Nigéria : 176% de plus en recettes de taxes en 2025

Le Nigeria est entré dans une nouvelle phase de sa politique économique avec l’entrée en vigueur, le 1er janvier 2026, de la réforme fiscale du président Bola Ahmed Tinubu. Cette refonte majeure du système fiscal vise à soutenir une croissance économique comprise entre 4 % et 5 %, contre environ 3,1 % en 2025, en élargissant l’assiette fiscale et en renforçant les recettes non pétrolières. Dans un pays encore fortement dépendant du pétrole, cette réforme s’impose comme un levier stratégique pour mobiliser davantage de ressources internes.
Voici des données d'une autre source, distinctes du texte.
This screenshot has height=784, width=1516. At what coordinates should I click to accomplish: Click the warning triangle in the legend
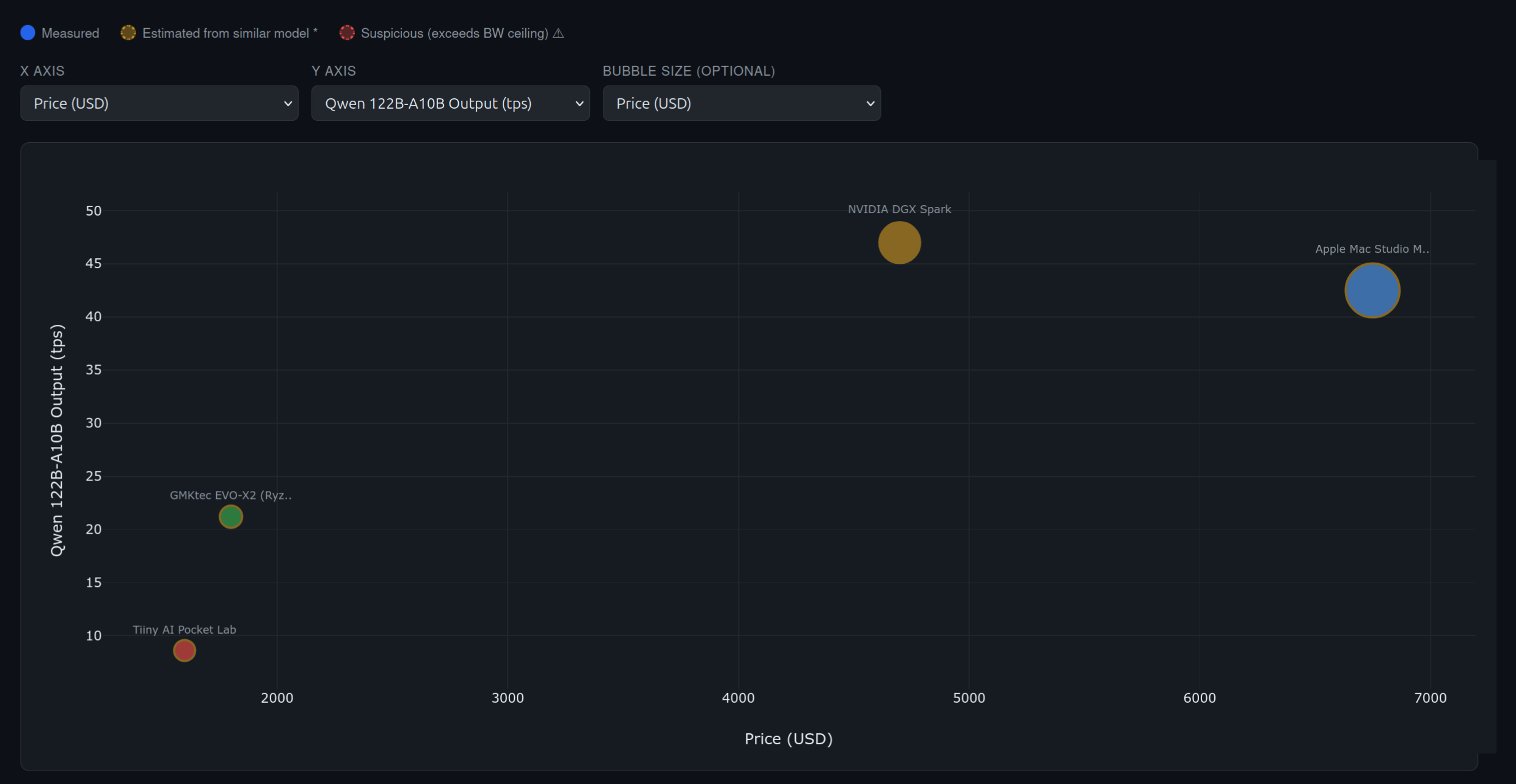(558, 34)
Le Nigeria est entré dans une nouvelle ère fiscale avec l’entrée en vigueur, le 1er janvier 2026, de la réforme fiscale du président Bola Tinubu, Tax Act. Adoptée par le Parlement et signée en juin 2025 malgré l’opposition politique et syndicale, cette réforme vise à élargir l’assiette fiscale, augmenter les recettes non pétrolières et réduire la dépendance du pays aux revenus du pétrole.

“Le président nigérian prend la courageuse décision de faire ce qu’on appelle en anglais « disruption » et ce qu’on appelle également en anglais « going behind resources », aller au-delà des ressources naturelles. Tout le monde sait très bien que la période des ressources naturelles est en train de passer. Nous sommes en train d’aller vers une véritable économie de l’intelligence”.

Al Kitenge , ÉconomisteRD Congo

La réforme fait partie de quatre grandes réformes fiscales, aux côtés de la Nigeria Tax Act, et de la Nigeria Tax Administration Act, destinées accroître les recettes de l’État en 2026, notamment via l’intégration du secteur informel. Entre janvier et septembre 2025, 28 entreprises ont versé 3 060 milliards de nairas aux autorités fiscales, soit une hausse de 176 % sur un an, révélant un fort potentiel fiscal encore inexploité.

“Il y a donc une phase extrêmement importante de pédagogie qu’il faut mettre en place, faire comprendre qu’il faut inventer un nouveau pays, mais cet exercice qui est en train d’être fait par le Nigéria devrait être fait par beaucoup de pays, dont la RDC, dont l’Angola, qui sont des pays à grandes ressources naturelles.”

 Al Kitenge, Économiste, RD Congo

Pour l’année 2026, le pays d’Afrique de l’ouest prévoit une croissance économique robuste, misant sur une meilleure mobilisation des ressources internes et une réduction progressive du déficit budgétaire. Le gouvernement table sur une croissance du PIB comprise entre 4 % et 5 %, contre environ 3,1 % en 2025.